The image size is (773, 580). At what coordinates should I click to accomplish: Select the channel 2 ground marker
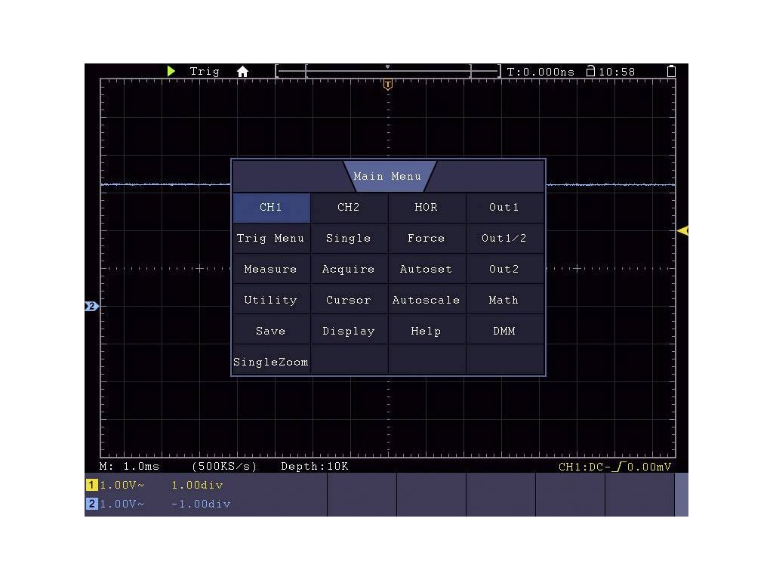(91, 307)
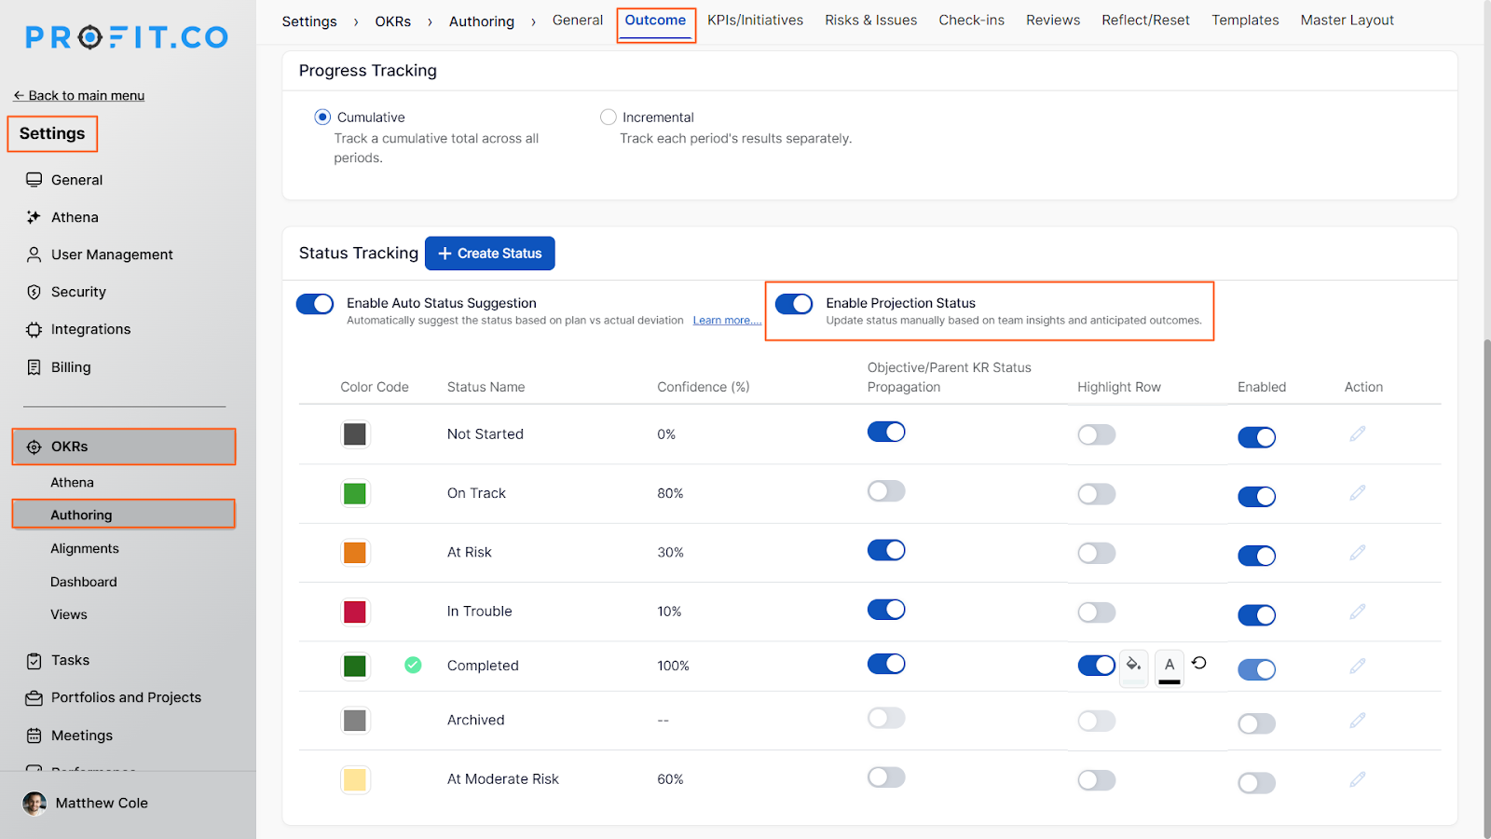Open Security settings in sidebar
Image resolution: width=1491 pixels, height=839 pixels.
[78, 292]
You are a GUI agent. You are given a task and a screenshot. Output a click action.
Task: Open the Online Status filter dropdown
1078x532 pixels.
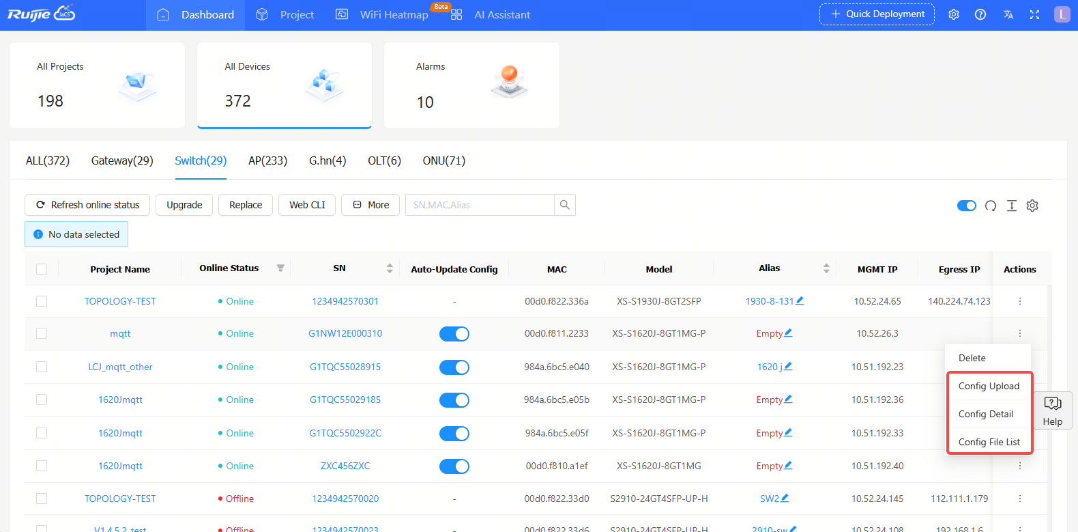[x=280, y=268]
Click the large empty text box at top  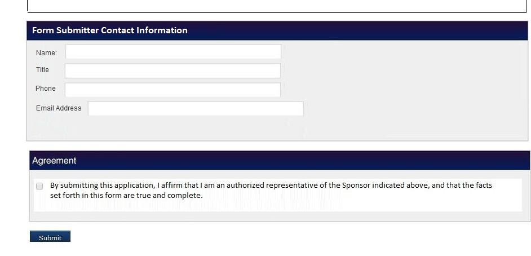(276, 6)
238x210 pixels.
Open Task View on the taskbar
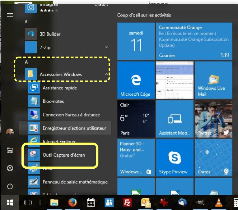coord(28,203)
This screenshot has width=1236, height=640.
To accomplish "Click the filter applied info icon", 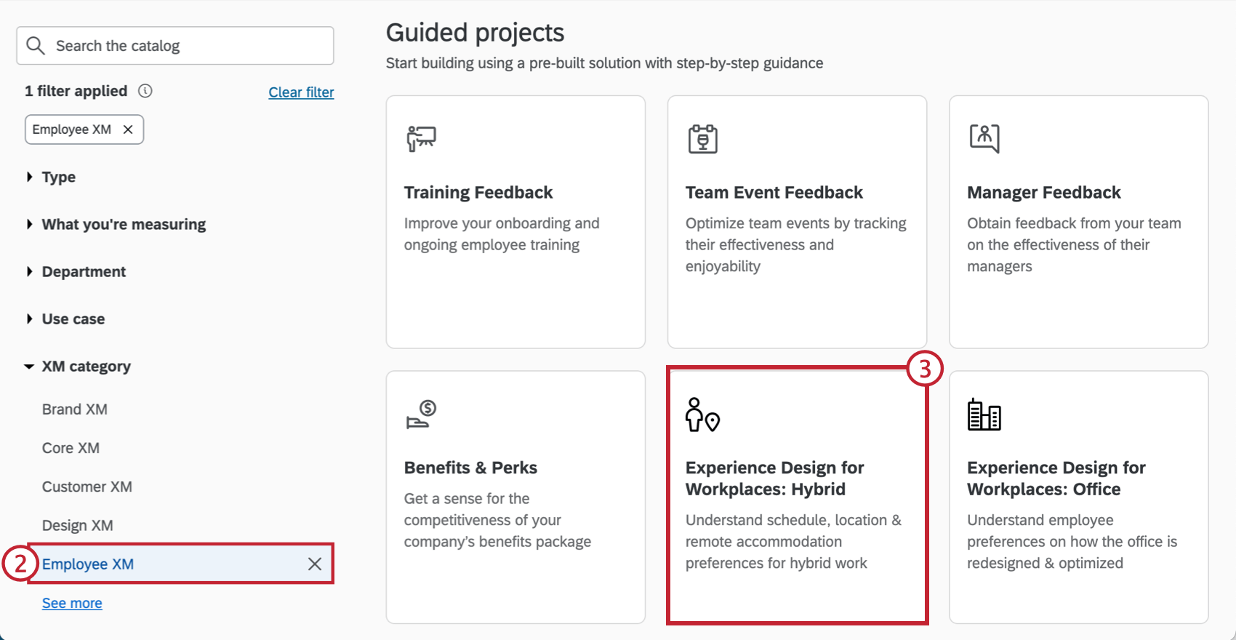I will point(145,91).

● **What to produce**:
In the data above, find each line where the string "screenshot" appears, then copy it.

● **Exercise solution**:
You are a GUI agent. You are given a task and a screenshot. Output a click action.
This screenshot has width=1236, height=640.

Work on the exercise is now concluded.